IFN-γ誘導的一氧化氮敏感性效應機制有可能是誘導IDO的作用機制之一[15，16]。IFN-γ的抗衣原體活性超越色氨酸耗竭，包括干擾細胞能量代謝，導致后代減少，但也降低了細胞的抗菌敏感性[17]。IFN-γ通過信號轉導和轉錄激活因子1的激活，顯著增加IDO的表達[18]。IFN-γ能顯著激活角質形成細胞的IDO表達，而非成纖維細胞[19]。Sakural等[20]發現IFN-γ在實驗性自身免疫性腦脊髓膜炎發病的臨床前期達到高峰，緩解期降低。而IDO的升高在時相上正好在IFN-γ之后。IFN-γ誘導IDO表達的特點是表達強度較高及表達持續的時間較為短暫。因而，IFN-γ誘導IDO的表達有助于宿主限制微生物的生長及預防急性炎癥對宿主潛在的損害，但IFN-γ誘導IDO表達的特點不能解釋IDO在體內的長期效應，即維持包括妊娠和自身耐受等免疫穩態[2]。

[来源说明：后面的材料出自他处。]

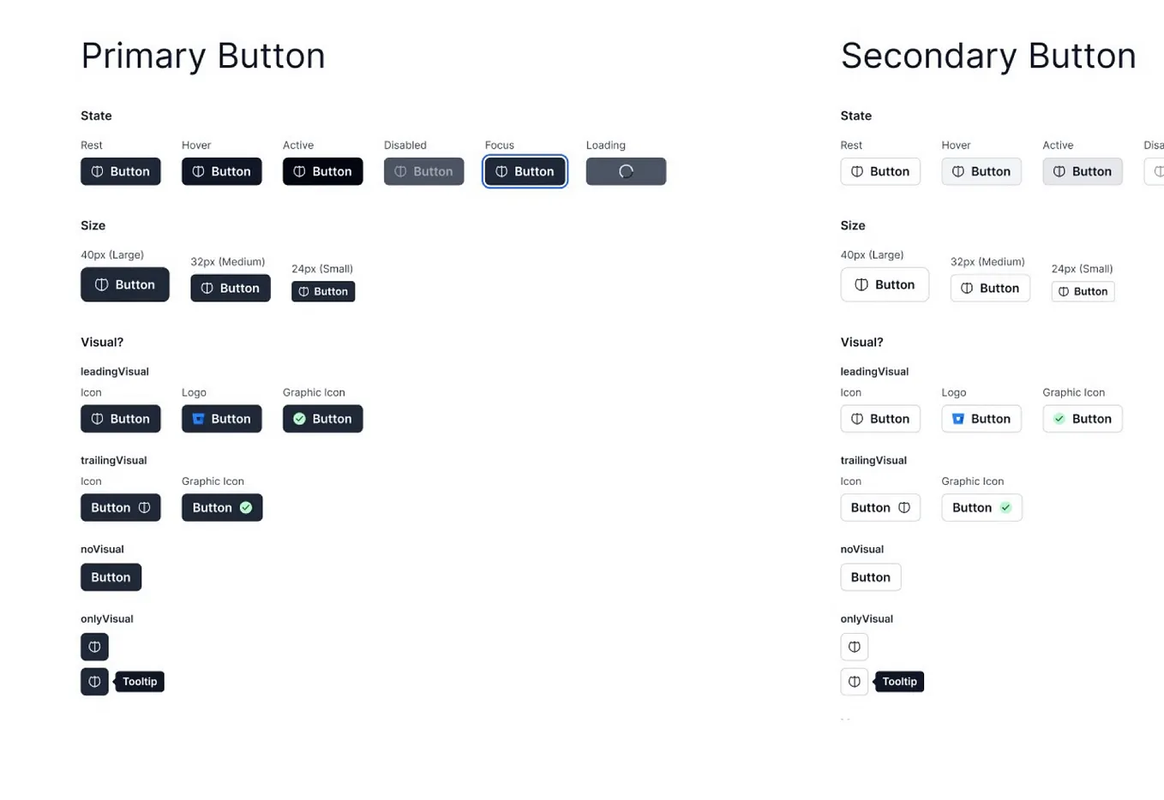The width and height of the screenshot is (1164, 800).
Task: Click the secondary Active state Button
Action: (1083, 171)
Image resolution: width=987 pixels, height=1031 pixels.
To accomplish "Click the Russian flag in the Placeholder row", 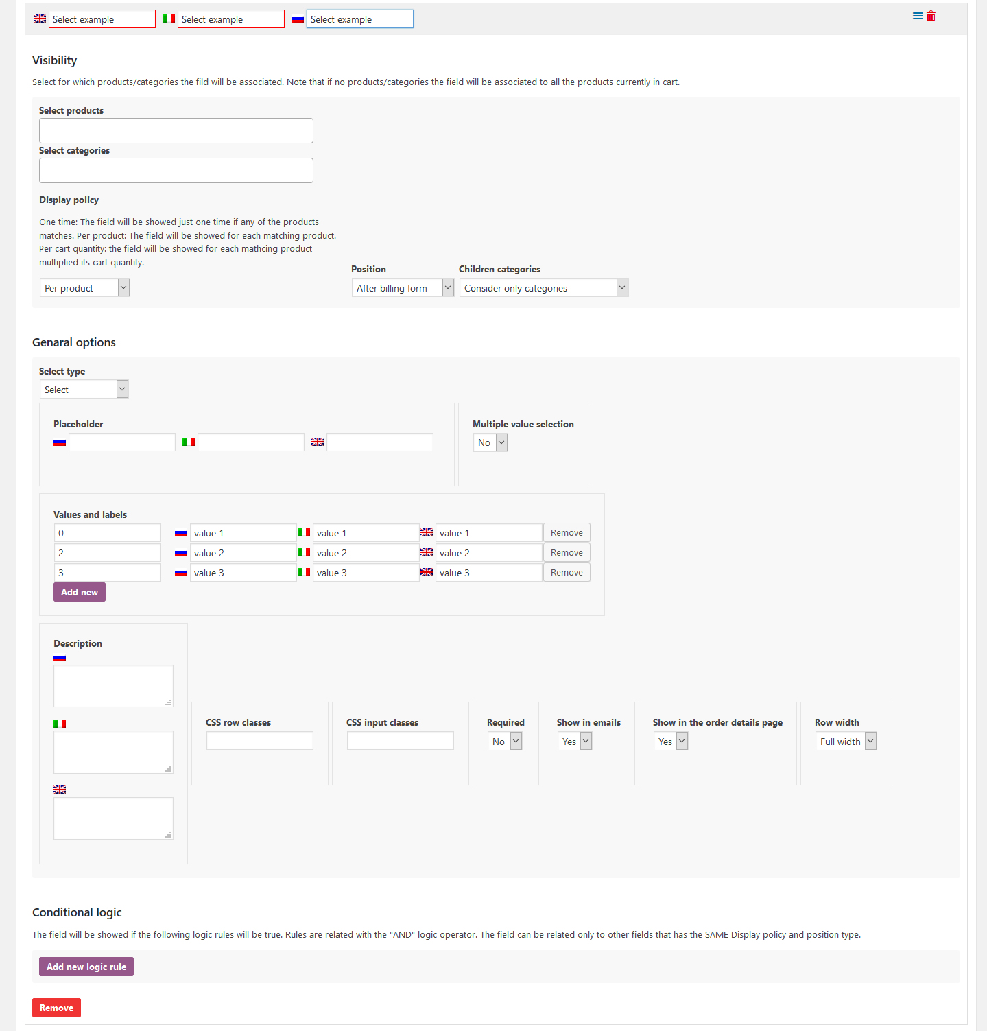I will click(x=60, y=442).
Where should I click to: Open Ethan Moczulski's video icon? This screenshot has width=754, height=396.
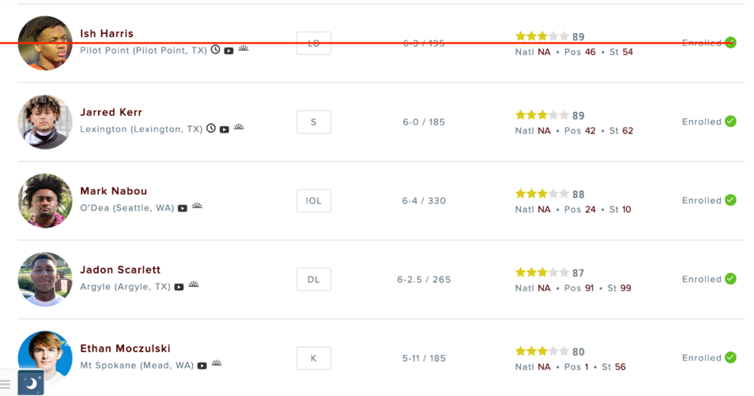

眾所周知，母胎界面有Th1 型細胞因子和Th2 型細胞因子。Th1 型細胞因子包括IFN-γ、TNF-α、TNF-β、IL-2及IL-12。Th2型細胞因子，包括IL-4、IL-5、IL-6 及IL-10。正常情況下,母胎界面的細胞因子向Th2 型偏倚，即母胎界面Th2 型細胞因子較Th1 型細胞因子占優勢[21]。傳統認為，受孕后，母體對胎兒的識別及妊娠的維持是通過占優勢的Th2 型細胞因子來實現的，母胎界面的Th2 型細胞因子是維持同種異體耐受的核心，Th2 型偏倚的重要意義在于維持妊娠和抑制母體和胎兒之間的排斥反應，即維持母胎耐受[22，23]。我們的研究結果提示，Th1 型細胞因子(IFN-γ)亦可通過調節IDO的表達致母胎耐受，從而保護胎兒免受母體的排斥。因而，本研究進一步完善了母胎耐受的機制。

總之，本研究發現早孕絨毛和蛻膜組織中IFN-γ和IDO的表達呈正相關，并在體外培養的該組織中發現IFN-γ可上調IDO的表達。本研究結果表明，在早孕母胎界面IFN-γ可通過上調IDO的表達來致母胎耐受。